Tips to reduce WRF outputs size
- netCDF4 compression: you are probably using netCDF v4.0 or newer. In that case, you can enable compression directly in WRF code so the output is compressed at creation time. If you ever want an output file in classic format, you can then use the namelist option use_netcdf_classic=.true. in the &time_control section. The choice of netcdf happens at the configuration step so if you already have compiled the code, clean it up with
> then follow these steps:
- Define the NETCDF4 environment variable:
>> for csh
setenv NETCDF4 1
>> for bash
- Configure and compile as usual.
- output a subset of variables: WRF comes with a built-in mechanism to choose which variables to output or not. So you don't have to output all the default variables (and you can add some non-default ones). The details can be found in the | WRF User's guide
- clean up the output file: After creation, it can be useful to clean up the output file. For example, all variables have a Time dimension even if they are constant in time (latitudes and longitudes are usually constants unless you use a moving nest). So it can save storage space to remove this dimension. For example by using NCO:
ncwa -a Time -v XLONG wrfout_d01_2000-01-24_12\:00\:00 time0.nc ncks -x -v XLONG wrfout_d01_2000-01-24_12\:00\:00 no_longitude.nc ncks -A -v XLONG time0.nc no_longitude.nc mv no_longitude.nc wrfout_d01_2000-01-24_12\:00\:00
Obviously you can list more than 1 variable at once in the commands.
What to do if WRF does not compile on Raijin?
You need to make sure that you are using the WRF version that is stored on /projects/WRF on Raijin. Then you should first try to compile using the dmpar option. For this, clean (./clean -a) and run configure again and choose option #3 (dmpar). Then WRF should compile the code without problems. WRF has not yet been successfully compiled on Raijin using the other options.
Which processor crashed in my WRF simulation?

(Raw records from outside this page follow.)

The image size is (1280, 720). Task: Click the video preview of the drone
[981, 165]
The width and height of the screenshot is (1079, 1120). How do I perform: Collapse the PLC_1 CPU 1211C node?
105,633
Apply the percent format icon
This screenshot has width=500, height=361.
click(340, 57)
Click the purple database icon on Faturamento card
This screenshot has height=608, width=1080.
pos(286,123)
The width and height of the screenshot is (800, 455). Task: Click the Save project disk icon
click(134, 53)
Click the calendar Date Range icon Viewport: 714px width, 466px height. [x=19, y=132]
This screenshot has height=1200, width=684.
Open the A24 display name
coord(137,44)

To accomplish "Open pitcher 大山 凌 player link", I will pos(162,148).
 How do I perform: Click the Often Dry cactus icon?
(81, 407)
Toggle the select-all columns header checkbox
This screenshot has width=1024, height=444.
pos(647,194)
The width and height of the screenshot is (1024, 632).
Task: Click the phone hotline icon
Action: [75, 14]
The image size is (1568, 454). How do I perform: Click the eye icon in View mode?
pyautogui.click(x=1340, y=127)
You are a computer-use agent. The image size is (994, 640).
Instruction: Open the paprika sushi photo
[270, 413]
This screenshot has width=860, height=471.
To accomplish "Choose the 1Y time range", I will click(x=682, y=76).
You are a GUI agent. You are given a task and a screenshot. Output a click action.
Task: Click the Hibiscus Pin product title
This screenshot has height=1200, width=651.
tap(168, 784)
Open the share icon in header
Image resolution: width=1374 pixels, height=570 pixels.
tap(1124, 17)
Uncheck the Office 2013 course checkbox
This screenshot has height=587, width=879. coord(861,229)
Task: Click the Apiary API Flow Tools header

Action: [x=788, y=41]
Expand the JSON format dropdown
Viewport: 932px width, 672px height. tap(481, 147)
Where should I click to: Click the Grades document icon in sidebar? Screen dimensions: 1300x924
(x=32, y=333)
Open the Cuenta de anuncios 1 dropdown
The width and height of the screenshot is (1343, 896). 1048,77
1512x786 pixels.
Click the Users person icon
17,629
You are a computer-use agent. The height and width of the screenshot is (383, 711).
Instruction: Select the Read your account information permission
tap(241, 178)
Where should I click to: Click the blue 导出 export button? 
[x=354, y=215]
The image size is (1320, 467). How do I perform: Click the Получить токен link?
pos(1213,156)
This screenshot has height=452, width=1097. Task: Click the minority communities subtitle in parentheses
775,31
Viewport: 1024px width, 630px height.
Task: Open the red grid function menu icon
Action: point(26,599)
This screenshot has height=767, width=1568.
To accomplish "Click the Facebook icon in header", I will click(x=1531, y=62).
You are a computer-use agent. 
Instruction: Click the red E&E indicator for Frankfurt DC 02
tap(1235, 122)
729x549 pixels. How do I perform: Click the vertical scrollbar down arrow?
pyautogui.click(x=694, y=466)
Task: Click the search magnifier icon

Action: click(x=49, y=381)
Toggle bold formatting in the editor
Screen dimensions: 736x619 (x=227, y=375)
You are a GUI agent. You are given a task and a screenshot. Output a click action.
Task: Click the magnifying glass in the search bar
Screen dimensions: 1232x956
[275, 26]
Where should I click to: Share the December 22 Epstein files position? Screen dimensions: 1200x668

WRF output the standard output in rsl.out and the error in rsl.error. There is a pair of files for each processor. If you are running on a large number of processors, checking each file is very time-consuming. The first thing to do when your simulation stops is to check the output file for your script. If your script to launch WRF is called script.pbs, then at the end of the job PBS will create a script.pbs.o1234567 where "1234567" is to be replaced by your job ID. Open this file and check the end. If you see a message like:
-------------------------------------------------------------------------- mpirun has exited due to process rank 50 with PID 32659 on node r2059 exiting improperly. There are two reasons this could occur: 1. this process did not call "init" before exiting, but others in the job did. This can cause a job to hang indefinitely while it waits for all processes to call "init". By rule, if one process calls "init", then ALL processes must call "init" prior to termination. 2. this process called "init", but exited without calling "finalize". By rule, all processes that call "init" MUST call "finalize" prior to exiting or it will be considered an "abnormal termination" This may have caused other processes in the application to be terminated by signals sent by mpirun (as reported here). --------------------------------------------------------------------------
Then it means the simulation did not finish normally. The first line of the message gives the processor number that finished abnormally: "due to process rank 50". So in this case, the problem happened on the processor 50 and the error message should then be located in rsl.error.0050. Note you might want to check rsl.out.0050 as well just in case a message was written to the output first.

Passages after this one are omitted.